For Obama, Nuclear Weapons Are a Last Resort
"We are going to make sure that we can continue to move toward less emphasis on nuclear weapons . . . and to make sure that our conventional weapons capability is an effective deterrent in all but the most extreme circumstances," he said. The White House is expected to release the document, called the Nuclear Posture Review, for review on Tuesday.
However, two countries are exempt from Obama's softer, kinder nuclear policy: Iran and North Korea. Both of which, he says, have violated or renounced that treaty.
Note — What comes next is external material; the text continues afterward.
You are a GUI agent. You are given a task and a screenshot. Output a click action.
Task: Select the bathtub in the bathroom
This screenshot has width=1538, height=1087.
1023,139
The president also says he wants new sanctions against Iran that "have bite." An Iranian official responded on Tuesday morning by calling sanctions threats a "joke" and said the country had no plans to abandon its nuclear activities under the threat of sanctions.
No Help for Some Defense Contractors
The release of Obama's nuclear strategy comes on the heels of a recently agreed upon U.S.-Russia arms accord, which is expected to be signed on April 8. Under that agreement, both the U.S. and Russia will cut their nuclear arsenals by nearly one-third.
Obama's revised policy on nuclear weapons won't have any impact on his previous vow to provide loan guarantees on the first two nuclear power-generating reactors to be built in the U.S. since the Three Mile Island accident in 1979.